Mas quando a gente é preto, a história é outra. Nosso passado vem com um manual de instruções diferente: "Esquece isso aí", "Isso já foi", "Supera". Como se a escravidão fosse só um capítulo fechado nos livros de história, e não uma ferida que ainda sangra hoje.
Nossos ancestrais foram arrancados da África, acorrentados, estuprados, mortos, torturados. Foram tratados como mercadoria por séculos. E aí a gente ouve que tem que virar a página? Como?
A verdade é que o racismo não é coisa do passado. Ele tá no presente, vivo e cruel. Tá no jovem preto sendo abordado de forma violenta pela polícia. Tá na mulher preta humilhada no trabalho. Tá na violência que mata um de nós a cada 23 minutos. Tá no olhar de desconfiança quando entramos num elevador.
Não dá pra simplesmente "esquecer" quando a cada dia o presente nos lembra que nosso sangue ainda vale menos. O racismo é estrutural, tá nas fundações dessa sociedade. E a gente precisa falar sobre isso sem papas na língua, sem medo de ser chamado de "vitimista".

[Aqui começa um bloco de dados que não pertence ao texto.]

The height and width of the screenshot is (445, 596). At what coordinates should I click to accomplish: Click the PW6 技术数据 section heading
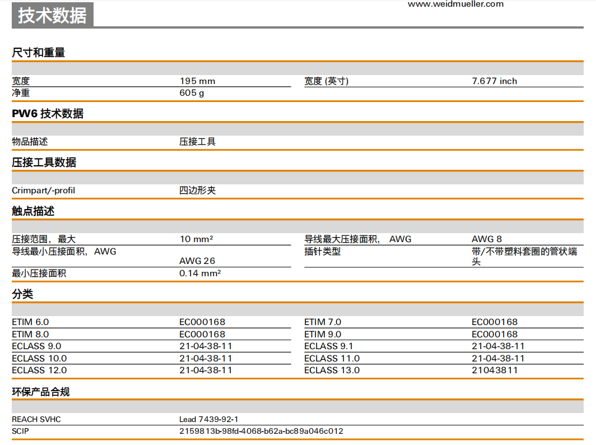48,114
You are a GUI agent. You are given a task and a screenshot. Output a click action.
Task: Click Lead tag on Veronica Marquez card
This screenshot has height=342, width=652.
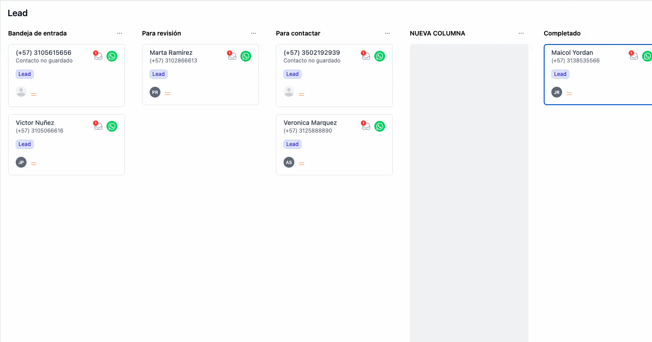[x=293, y=144]
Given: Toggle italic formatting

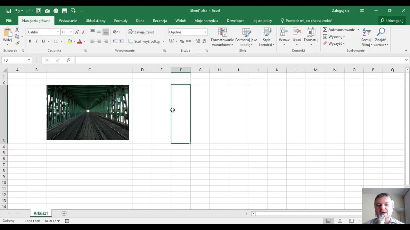Looking at the screenshot, I should (37, 41).
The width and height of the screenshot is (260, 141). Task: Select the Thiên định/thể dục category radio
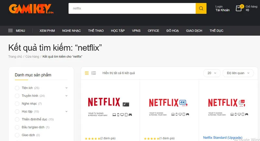(17, 119)
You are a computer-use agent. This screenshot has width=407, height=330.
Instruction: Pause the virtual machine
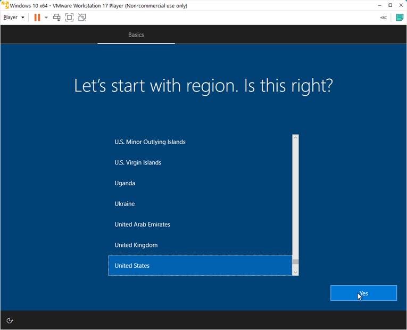(x=37, y=18)
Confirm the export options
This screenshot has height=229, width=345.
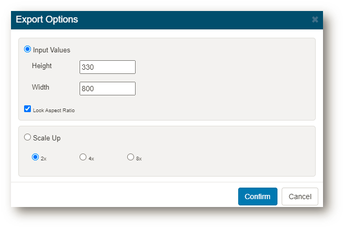pos(258,197)
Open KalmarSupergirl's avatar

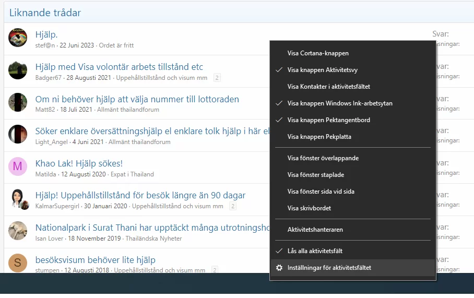(x=18, y=199)
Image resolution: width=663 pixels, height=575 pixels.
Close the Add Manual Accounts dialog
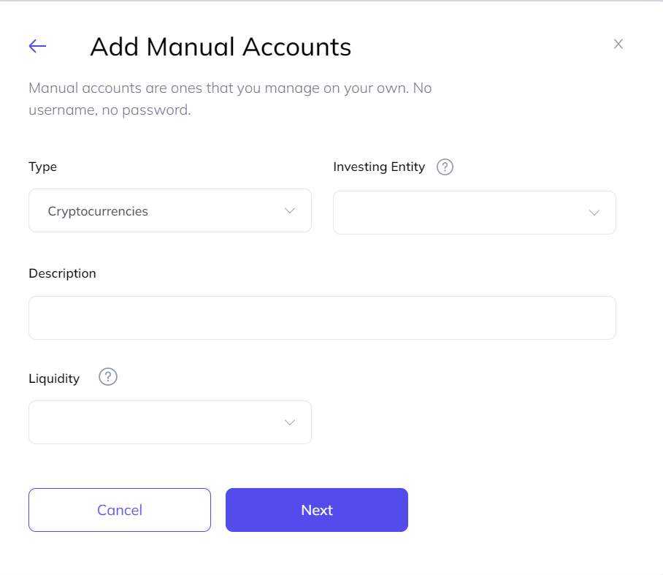(x=618, y=44)
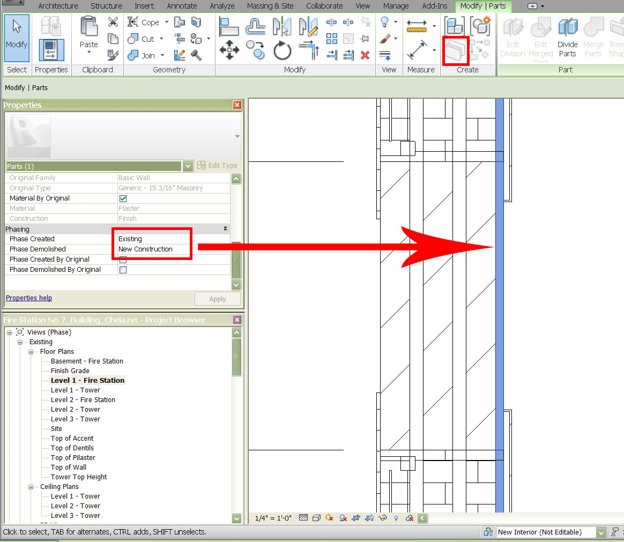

Enquanto a dor dos outros é tratada como história, a nossa dor é tratada como mimimi, frescura. Essa é a real. E enquanto isso não mudar, a gente vai continuar sim com a memória viva, porque o nosso passado ainda é o nosso presente.
A gente não quer pena. Quer respeito. Quer justiça. E pra isso, primeiro precisam parar de nos pedir para esquecer quem somos e de onde viemos.